As can be seen, special cases concerning the calculation of the acquisition value of combined stocks, etc. added to the liquidation income amount from a merger under the proviso to Article 122(1)2 of the Enforcement Decree of the Act are to be made. In order to prevent such merger corporation from unfairly evading the corporate tax burden on liquidation income by acquiring stocks of the merged corporation prior to the merger and not delivering the stocks of the merged corporation, the acquisition value of the relevant combined stocks shall be added to the total amount of the merger cost. However, in cases where the stockholders of the merged corporation acquire the stocks newly issued by the merged corporation in return for the transfer of stocks prior to the merger, there is no difference between the merger cost and the acquisition of the stocks of the merged corporation by the stockholders of the merged corporation at the time of the merger, and it is reasonable in light of the fact that it is reasonable to calculate the acquisition value of the merged corporation to the face value of the stocks that the stockholders of the merged corporation acquired at the same time as the liquidation income calculation method at the time of the merger (see Supreme Court Decision 2010Du10662, Feb. 15, 201).

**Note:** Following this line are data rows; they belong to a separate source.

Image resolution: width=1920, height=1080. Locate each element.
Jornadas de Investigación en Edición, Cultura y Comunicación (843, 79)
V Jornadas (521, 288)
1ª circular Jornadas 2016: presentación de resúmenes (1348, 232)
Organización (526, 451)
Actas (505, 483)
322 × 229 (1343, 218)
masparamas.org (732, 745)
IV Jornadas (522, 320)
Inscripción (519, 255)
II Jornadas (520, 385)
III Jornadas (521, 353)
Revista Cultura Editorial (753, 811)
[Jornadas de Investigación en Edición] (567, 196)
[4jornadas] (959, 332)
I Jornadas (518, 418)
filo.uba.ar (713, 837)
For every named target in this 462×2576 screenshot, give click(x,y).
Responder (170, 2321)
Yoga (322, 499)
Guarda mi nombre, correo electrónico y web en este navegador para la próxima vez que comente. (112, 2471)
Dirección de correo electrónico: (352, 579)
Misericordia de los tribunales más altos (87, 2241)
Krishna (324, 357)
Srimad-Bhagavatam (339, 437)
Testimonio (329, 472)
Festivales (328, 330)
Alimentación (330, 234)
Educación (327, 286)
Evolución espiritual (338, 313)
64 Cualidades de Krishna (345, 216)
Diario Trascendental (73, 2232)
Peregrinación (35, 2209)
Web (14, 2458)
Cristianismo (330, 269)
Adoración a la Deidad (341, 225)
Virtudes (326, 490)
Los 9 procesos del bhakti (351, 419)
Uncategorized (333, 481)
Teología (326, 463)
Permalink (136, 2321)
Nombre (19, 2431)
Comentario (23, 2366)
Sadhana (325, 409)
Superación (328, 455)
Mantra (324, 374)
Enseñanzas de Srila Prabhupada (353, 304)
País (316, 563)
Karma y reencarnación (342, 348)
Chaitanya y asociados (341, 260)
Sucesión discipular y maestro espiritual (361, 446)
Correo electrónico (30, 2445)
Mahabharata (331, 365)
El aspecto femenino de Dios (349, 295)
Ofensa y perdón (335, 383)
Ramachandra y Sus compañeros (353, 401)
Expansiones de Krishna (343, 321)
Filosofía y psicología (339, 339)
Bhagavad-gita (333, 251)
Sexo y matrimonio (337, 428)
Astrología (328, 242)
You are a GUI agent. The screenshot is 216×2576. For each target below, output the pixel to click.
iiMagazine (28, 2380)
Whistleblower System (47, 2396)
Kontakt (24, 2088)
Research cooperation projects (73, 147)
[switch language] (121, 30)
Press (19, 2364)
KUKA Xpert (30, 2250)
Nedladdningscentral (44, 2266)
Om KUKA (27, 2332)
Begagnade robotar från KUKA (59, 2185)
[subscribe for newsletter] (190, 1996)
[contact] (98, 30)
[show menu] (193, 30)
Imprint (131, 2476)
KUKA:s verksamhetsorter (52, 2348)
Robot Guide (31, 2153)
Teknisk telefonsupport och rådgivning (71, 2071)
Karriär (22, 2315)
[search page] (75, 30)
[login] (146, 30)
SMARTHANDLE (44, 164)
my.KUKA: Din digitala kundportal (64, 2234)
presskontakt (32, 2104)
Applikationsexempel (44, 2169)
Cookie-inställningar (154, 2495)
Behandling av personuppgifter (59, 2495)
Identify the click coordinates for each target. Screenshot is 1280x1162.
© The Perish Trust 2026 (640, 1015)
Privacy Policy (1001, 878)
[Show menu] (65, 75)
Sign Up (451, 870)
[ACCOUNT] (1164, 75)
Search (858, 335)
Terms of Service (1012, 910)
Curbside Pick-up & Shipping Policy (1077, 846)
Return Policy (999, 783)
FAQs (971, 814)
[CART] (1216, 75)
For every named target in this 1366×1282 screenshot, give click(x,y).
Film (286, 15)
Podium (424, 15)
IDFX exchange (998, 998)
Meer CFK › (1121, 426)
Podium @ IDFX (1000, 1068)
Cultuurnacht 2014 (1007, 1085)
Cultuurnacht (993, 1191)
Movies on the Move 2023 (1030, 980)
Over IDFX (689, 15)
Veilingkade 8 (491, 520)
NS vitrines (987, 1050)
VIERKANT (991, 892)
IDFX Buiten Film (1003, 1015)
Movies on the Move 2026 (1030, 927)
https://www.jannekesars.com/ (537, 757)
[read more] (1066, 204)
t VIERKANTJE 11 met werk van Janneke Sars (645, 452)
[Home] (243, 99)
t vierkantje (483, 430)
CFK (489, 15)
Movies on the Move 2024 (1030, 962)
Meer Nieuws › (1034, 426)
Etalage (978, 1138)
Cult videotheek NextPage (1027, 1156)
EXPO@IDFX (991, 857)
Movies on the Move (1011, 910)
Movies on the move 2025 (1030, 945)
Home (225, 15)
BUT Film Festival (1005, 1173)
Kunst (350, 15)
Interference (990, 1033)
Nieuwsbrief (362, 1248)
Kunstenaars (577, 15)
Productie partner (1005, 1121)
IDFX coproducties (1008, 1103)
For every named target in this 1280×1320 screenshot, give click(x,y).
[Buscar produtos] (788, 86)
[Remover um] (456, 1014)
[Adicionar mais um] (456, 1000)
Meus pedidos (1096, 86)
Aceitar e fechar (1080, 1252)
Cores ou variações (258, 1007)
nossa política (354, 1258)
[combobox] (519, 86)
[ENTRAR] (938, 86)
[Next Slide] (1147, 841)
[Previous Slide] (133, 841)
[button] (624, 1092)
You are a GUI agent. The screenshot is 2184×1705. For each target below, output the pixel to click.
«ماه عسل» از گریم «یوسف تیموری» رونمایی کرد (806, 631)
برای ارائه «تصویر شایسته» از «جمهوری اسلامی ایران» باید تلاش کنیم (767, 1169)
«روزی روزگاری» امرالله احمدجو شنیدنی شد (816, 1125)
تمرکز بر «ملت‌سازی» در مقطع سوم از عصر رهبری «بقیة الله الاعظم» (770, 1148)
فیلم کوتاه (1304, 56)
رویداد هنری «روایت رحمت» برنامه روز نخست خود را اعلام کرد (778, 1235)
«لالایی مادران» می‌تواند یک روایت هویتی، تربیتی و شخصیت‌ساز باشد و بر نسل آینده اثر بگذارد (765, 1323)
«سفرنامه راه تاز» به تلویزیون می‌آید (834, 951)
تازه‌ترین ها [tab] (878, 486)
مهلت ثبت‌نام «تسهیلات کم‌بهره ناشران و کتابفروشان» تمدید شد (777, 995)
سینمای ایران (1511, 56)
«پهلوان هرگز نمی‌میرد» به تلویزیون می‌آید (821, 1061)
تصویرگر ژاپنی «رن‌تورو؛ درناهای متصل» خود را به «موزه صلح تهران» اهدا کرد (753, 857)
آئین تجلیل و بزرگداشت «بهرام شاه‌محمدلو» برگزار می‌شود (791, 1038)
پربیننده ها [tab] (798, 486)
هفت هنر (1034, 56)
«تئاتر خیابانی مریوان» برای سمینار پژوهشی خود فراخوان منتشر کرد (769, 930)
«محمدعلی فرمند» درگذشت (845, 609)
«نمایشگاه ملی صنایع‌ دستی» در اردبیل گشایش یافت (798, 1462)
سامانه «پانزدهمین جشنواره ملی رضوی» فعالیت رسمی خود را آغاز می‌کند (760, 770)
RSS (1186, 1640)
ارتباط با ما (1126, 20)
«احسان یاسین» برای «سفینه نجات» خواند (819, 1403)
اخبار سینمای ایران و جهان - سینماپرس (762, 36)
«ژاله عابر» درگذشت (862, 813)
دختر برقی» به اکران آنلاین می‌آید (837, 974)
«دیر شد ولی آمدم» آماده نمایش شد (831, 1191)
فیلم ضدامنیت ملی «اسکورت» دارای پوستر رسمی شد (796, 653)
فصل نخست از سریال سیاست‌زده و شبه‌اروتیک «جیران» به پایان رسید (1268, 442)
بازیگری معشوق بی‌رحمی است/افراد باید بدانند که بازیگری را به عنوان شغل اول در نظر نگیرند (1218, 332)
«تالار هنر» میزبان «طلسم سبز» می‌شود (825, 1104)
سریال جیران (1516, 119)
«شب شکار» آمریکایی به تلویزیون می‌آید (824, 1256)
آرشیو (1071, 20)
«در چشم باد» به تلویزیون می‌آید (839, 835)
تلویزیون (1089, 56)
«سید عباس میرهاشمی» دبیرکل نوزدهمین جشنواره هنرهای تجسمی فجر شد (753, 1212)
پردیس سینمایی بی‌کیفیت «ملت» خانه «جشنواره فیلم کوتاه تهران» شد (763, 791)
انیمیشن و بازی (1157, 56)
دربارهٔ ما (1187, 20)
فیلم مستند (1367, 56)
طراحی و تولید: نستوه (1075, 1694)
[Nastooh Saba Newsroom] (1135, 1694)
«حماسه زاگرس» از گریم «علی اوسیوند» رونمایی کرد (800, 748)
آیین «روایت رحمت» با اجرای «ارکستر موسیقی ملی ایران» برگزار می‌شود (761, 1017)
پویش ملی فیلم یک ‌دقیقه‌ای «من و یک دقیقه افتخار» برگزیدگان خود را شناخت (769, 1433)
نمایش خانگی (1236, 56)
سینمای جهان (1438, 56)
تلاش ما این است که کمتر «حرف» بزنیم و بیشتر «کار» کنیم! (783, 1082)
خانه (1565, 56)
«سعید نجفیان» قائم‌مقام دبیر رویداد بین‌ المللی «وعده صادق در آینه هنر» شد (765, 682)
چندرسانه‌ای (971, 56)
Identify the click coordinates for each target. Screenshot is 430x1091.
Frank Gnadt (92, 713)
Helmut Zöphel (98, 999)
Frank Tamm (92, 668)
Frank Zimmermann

B. In the same purport, the court below rejected the Plaintiff’s assertion that the requirements of Article 122(1)2(b) of the Enforcement Decree of the Act should be applied to the merged corporation’s shareholders on the ground that the total acquisition price of the entire shares of the merged corporation, which were transferred to the Plaintiff as the merged corporation, is less than 95% of the total transfer price, is less than 10% of the total transfer price, and that the special case of the proviso of Article 122(1)2(b) of the Enforcement Decree of the Act cannot be applied to the calculation of liquidation income by merger, and that the disposition of this case, which calculated the liquidation income by the merger, is legitimate, is just, in accordance with Article 80(2) of the Act, by adding the total acquisition price of the entire shares of the merged corporation to the total acquisition price of the total shares of the merged corporation. In so doing, there was no error of

2. Regarding ground of appeal No. 2

The plaintiff asserts that the small big 4 investment association, etc. should be deemed to have acquired the shares of the merged corporation within seven days after May 2007 by transferring the issues and shares of the merged corporation, and contrary to the ground of appeal No. 2 that the judgment of the court below that the small big 4 investment association, etc. did not acquire the shares of the merged corporation within seven days after the date of the transfer of the merged corporation was erroneous. However, as long as the shareholders of the extinguished corporation did not acquire the shares of the merged corporation equivalent to 95/100 or more of the transfer amount of the shares of the merged corporation

3. Conclusion

Therefore, the appeal is dismissed, and the costs of appeal are assessed against the losing party. It is so decided as per Disposition by the assent of all participating Justices on the bench.